Aglomeracja

Jak ograniczyć wyrzucanie jedzenia?

Ekoświęta - jedzenie - nie wyrzucajmy  Foto: IOŚ-PIB / materiały prasowe

Okres świąteczny to czas, w którym wiele osób wpada w sidła nadmiernego konsumpcjonizmu. Wszechobecne reklamy i promocje kuszące nas z każdej strony, ozdoby i choinki sprawiają, że zaczynamy działać impulsywnie i pod wpływem emocji zapominamy o zdrowym rozsądku i o tym, jakie skutki będą miały nasze konsumenckie decyzje. W tym roku, według badania firmy Deloitte , przeciętna polska rodzina wyda na świąteczne zakupy 1 318 zł. Chociaż jest to 29% mniej, niż wydaliśmy rok temu, można podejrzewać, że wynika to z faktu, że w związku z pandemią tegoroczne Święta będziemy obchodzić w mniejszym gronie. Nie mniej, warto pamiętać, że nasze decyzje zakupowe wpływają nie tylko na zasobność naszego portfela, ale także, a może nawet przede wszystkim, na stan naszej planety.

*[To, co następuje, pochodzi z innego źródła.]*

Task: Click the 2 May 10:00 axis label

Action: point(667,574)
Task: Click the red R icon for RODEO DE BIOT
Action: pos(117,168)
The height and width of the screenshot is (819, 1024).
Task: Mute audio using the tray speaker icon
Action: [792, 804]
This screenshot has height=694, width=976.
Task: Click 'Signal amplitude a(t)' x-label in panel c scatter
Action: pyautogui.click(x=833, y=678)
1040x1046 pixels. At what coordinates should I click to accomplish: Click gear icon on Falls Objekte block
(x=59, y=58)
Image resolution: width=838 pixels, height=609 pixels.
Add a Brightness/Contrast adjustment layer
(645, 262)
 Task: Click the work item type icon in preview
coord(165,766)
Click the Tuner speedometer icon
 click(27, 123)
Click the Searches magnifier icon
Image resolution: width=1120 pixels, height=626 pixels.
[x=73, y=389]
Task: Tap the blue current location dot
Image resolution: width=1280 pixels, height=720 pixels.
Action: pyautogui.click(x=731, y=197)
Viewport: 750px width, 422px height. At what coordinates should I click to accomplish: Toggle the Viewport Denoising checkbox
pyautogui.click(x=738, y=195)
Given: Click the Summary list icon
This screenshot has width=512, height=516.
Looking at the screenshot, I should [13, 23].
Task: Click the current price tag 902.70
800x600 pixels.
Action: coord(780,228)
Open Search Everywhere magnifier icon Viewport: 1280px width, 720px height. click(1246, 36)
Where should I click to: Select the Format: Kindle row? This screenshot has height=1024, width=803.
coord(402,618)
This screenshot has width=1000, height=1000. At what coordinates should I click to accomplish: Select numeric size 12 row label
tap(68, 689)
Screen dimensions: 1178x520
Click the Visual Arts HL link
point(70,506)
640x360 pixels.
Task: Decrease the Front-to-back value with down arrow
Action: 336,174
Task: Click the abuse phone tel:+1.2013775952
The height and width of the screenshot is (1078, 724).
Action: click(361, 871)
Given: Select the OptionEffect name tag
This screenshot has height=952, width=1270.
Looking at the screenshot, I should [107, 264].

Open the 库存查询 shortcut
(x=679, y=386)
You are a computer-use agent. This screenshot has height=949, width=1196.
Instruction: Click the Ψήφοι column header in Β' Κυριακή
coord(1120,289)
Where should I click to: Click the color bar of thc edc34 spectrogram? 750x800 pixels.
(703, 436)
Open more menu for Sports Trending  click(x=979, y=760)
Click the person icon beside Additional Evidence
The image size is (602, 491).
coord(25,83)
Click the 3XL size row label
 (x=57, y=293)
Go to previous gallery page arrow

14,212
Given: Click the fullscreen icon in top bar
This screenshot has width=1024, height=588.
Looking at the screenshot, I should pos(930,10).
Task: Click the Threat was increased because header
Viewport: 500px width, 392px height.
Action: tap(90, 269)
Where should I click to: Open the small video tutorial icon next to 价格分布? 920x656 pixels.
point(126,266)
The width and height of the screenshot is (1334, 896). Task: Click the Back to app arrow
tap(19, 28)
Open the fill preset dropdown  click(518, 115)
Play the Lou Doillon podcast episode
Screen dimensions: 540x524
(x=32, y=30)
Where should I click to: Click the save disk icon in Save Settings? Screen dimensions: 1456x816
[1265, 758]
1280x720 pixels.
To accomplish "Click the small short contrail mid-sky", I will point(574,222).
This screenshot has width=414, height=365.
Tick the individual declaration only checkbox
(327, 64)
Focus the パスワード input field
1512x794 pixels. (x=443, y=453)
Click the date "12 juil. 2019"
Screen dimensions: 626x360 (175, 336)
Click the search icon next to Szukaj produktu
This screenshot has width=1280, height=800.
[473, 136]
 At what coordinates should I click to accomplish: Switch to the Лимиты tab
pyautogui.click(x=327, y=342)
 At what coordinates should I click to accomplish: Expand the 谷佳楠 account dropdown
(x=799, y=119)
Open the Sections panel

Jak wynika z raportu kupujemy dużo za dużo nie licząc się z kosztami ekologicznymi – aż 40% badanych przyznało, że kupuje więcej, niż naprawdę potrzebuje. Dotyczy to nie tylko dóbr konsumenckich, ale również jedzenia. Chcąc dobrze ugościć najbliższych, najczęściej przeszacowujemy ilość planowanego jedzenia i robimy zbyt duże zakupy. Polskie gospodarstwo domowe wyrzuca tygodniowo średnio 4 kg jedzenia, co w skali kraju daje blisko 3 mln ton rocznie. To tak, jakby w każdej sekundzie polscy konsumenci wyrzucali do śmieci 92 kg jedzenia, czyli 184 bochenki chleba. To marnotrawstwo w czystej postaci – komentuje dr inż. Krystian Szczepański, Dyrektor IOŚ-PIB, realizującego projekt Klimada 2.0.

Marnotrawstwo odbija się nie tylko na domowym budżecie, ale ma swoje konsekwencje ekonomiczne, społeczne i środowiskowe wykraczające poza wymiar indywidualny.

Wyrzucenie do kosza 1 kg wieprzowiny wiąże się ze zmarnowaniem ok. 6 000 litrów wody użytej do jej wyprodukowania, a 1 kg wyrzuconego chleba to 1 600 litrów wody. Dodatkowo, gnijąca na wysypiskach żywność, emitując w procesie rozkładu gazy cieplarniane do atmosfery, stanowi obciążenie dla środowiska naturalnego.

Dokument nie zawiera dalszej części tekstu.